現代社会は忙しい。朝食を抜いたり、睡眠時間が少なかったり、塩分、油分の多い食事、喫煙やストレス、こういうジワジワした繰り返しの生活習慣が知らぬ間に身体を蝕み病気へと追い込んでいく。そういう潜在的な悪習慣を断ち切っていくというのが、「未病を治す」の含意ではないだろうか。

そもそも、“健康”とは何かと言えば、WHOは健康をこのように定義している。

『健康とは、完全に、身体、精神、及び社会的によい(安寧な)状態であることを意味し、単に病気ではないとか、虚弱でないということではない』

ん~、こんなにハードルが高いとなると、周りに健康な人などいなくなる。

神奈川県が言う「未病を治す」というのは、健康な状態にみなさん、近づきましょうよということだと思う。それを「未病を治す三浦半島宣言」は介護保険認定率を16%へという、具体的数値を設定した。私はこの感覚の無神経さに怒りすら覚える。

介護保険制度を利用している方々は、高齢の人が多い。加齢、老齢、病気によって身体や精神に支障があり、自立が難しいので社会的援助の制度を利用するのである。
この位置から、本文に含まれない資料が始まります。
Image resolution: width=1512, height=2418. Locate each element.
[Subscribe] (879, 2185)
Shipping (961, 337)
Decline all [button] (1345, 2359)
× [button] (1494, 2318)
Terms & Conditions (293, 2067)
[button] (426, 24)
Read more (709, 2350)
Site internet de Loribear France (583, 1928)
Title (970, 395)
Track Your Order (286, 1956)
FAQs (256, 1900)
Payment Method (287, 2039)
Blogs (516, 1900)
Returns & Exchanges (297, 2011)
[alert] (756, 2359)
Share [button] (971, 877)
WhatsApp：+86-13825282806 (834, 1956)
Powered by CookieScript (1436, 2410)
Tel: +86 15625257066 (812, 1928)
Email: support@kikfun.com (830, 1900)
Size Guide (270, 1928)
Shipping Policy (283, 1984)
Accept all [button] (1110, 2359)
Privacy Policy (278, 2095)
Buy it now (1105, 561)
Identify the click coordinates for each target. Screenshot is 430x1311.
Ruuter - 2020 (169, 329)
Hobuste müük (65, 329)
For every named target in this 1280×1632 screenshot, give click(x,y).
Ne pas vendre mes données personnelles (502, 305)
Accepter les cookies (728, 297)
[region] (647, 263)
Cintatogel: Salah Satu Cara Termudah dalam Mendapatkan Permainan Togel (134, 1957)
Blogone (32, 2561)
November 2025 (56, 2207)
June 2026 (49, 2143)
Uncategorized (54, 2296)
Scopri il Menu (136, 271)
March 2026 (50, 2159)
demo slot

私は2002年の秋に関節リウマチを発症した。もうまる13年が過ぎた。関節リウマチは当初「慢性関節リウマチ」と呼ばれたが、今や寛解にいたる患者が多く「慢性」が病名からとれた。発症して数か月、私はほとんど歩行も困難になり布団からベッドに、バイクから車へと生活様式を変えた。一時期、本気で介護保険を取ろうかと思った。そう、「関節リウマチ」はなんと介護保険制度の対象なのである。当時私はまだ、介護保険を納める年齢にも達していなかった。一度も介護保険料を納めていなかったが、あまりにひどいようなら、利用しようと思っていた。結果、私の関節リウマチは少々暴れながらも、小康状態となり、今ではすっかり影を潜めた。しかし、関節リウマチは完治することはなく、この病気とは今後一生付き合っていかなくてはならない。

そんなことから、社会的支援である介護保険の認定率をわざわざ下方修正で三浦半島の目標値に設定するそのやり方には、いかんとも納得しがたいのだ。

病気にならないように気を付けましょうと呼びかける「未病を治す」という概念を既に障害や病気が顕在化して厳しい状況にある人々が介護保険で何とか日々の生活をサポートしてほしいと認定に踏み出すことの抑制へとすり替えるこのような宣伝を私はおかしいと思う。4市1町で共通になるものを設定したかったとのことと総務常任委員会の中で担当者は説明した。共通のものを目指すために数値を明確化する必要などないのである。しかも制度の認定率を抑えるための数値を出してくるなど論外である。必要な人が気持ちよく制度を利用できるように整えるのが自治体の本来の役割だ。4市1町の首長氏5人はホントのところどう考えているのだろうか。私は強い不信感を抱かざるを得ない。